→ **What the task requires**: Please retype every entry below, keeping it exactly the same.

[Dataset entries]
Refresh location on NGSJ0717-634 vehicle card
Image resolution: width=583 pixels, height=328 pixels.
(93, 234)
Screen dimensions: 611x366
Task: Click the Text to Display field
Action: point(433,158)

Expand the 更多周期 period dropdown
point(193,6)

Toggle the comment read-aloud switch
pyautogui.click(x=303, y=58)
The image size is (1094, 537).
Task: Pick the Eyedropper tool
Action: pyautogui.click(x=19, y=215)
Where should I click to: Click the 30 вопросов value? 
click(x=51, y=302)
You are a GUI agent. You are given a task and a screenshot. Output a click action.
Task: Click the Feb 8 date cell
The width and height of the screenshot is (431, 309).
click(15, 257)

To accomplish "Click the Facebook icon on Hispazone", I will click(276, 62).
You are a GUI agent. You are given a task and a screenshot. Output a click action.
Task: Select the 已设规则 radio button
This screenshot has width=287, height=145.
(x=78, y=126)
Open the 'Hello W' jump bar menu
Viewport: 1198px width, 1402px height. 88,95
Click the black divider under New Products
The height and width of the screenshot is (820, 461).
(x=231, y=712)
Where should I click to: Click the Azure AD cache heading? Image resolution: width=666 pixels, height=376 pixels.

→ **Result for this task**:
Refresh location on NGSJ0717-634 vehicle card
Image resolution: width=583 pixels, height=328 pixels.
(93, 234)
Screen dimensions: 611x366
Task: Click the Text to Display field
Action: point(433,158)

Expand the 更多周期 period dropdown
point(193,6)

Toggle the comment read-aloud switch
pyautogui.click(x=303, y=58)
The image size is (1094, 537).
Task: Pick the Eyedropper tool
Action: pyautogui.click(x=19, y=215)
Where should I click to: Click the 30 вопросов value? 
click(x=51, y=302)
You are a GUI agent. You are given a task and a screenshot. Output a click action.
Task: Click the Feb 8 date cell
The width and height of the screenshot is (431, 309).
click(15, 257)

To accomplish "Click the Facebook icon on Hispazone", I will click(276, 62).
You are a GUI agent. You are given a task and a screenshot. Output a click action.
Task: Select the 已设规则 radio button
This screenshot has width=287, height=145.
(x=78, y=126)
Open the 'Hello W' jump bar menu
Viewport: 1198px width, 1402px height. 88,95
Click the black divider under New Products
The height and width of the screenshot is (820, 461).
(x=231, y=712)
Where should I click to: Click the Azure AD cache heading? Image resolution: width=666 pixels, height=376 pixels.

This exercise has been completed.